Directions:
Write out the rows word for word, from the first line through the line containing "coord(565,421)", with both ends included.

* Start Listed entries *

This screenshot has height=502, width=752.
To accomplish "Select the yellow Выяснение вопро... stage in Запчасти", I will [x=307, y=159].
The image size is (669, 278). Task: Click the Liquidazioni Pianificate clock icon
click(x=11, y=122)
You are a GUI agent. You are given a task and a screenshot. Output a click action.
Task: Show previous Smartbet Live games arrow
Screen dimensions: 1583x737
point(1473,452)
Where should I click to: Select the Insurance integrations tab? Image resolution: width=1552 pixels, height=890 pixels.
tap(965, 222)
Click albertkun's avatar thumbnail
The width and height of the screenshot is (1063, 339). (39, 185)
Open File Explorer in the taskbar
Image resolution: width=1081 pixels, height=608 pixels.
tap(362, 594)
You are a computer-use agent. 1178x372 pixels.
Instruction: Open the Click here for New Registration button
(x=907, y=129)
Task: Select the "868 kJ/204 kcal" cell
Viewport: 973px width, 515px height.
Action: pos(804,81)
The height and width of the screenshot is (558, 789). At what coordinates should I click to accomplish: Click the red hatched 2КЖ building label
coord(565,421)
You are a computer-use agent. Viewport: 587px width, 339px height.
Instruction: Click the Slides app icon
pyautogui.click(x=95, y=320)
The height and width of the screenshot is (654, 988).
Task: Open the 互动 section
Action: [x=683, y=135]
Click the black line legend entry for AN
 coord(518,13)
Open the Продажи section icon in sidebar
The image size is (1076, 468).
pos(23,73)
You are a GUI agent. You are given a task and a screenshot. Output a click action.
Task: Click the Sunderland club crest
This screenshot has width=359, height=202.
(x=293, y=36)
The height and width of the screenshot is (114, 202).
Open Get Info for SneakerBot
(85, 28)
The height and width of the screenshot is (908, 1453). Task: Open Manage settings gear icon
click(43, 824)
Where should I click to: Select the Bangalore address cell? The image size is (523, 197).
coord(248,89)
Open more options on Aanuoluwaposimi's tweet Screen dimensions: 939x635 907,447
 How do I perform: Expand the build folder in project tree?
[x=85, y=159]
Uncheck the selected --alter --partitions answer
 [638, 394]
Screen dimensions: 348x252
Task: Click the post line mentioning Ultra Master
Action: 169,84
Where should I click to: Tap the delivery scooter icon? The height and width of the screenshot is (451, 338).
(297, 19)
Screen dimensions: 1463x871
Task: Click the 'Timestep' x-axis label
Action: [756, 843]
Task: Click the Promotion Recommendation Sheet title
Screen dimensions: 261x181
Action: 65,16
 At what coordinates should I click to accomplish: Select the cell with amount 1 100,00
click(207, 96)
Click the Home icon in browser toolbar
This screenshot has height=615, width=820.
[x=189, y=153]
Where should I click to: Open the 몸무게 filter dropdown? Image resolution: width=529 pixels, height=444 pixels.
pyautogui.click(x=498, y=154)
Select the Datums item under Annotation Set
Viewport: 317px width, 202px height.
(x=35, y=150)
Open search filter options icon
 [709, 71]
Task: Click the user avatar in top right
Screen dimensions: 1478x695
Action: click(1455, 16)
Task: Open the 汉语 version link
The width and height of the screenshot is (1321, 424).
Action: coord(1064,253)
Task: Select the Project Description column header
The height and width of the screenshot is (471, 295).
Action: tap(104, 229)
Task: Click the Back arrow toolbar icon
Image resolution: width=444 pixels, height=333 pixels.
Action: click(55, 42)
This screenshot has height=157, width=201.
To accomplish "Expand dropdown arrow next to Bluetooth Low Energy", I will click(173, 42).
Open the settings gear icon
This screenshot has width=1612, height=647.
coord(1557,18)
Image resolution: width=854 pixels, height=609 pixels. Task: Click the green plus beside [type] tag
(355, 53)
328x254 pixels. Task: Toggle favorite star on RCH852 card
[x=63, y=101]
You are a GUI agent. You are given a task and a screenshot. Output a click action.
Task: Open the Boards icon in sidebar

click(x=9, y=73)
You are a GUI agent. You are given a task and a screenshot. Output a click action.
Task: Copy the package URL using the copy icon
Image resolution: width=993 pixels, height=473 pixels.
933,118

* End Listed entries *

Task solution:
This screenshot has height=502, width=752.
To accomplish "Select the yellow Выяснение вопро... stage in Запчасти", I will [x=307, y=159].
The image size is (669, 278). Task: Click the Liquidazioni Pianificate clock icon
click(x=11, y=122)
You are a GUI agent. You are given a task and a screenshot. Output a click action.
Task: Show previous Smartbet Live games arrow
Screen dimensions: 1583x737
point(1473,452)
Where should I click to: Select the Insurance integrations tab? Image resolution: width=1552 pixels, height=890 pixels.
tap(965, 222)
Click albertkun's avatar thumbnail
The width and height of the screenshot is (1063, 339). (39, 185)
Open File Explorer in the taskbar
Image resolution: width=1081 pixels, height=608 pixels.
tap(362, 594)
You are a computer-use agent. 1178x372 pixels.
Instruction: Open the Click here for New Registration button
(x=907, y=129)
Task: Select the "868 kJ/204 kcal" cell
Viewport: 973px width, 515px height.
Action: pos(804,81)
The height and width of the screenshot is (558, 789). At what coordinates should I click to accomplish: Click the red hatched 2КЖ building label
coord(565,421)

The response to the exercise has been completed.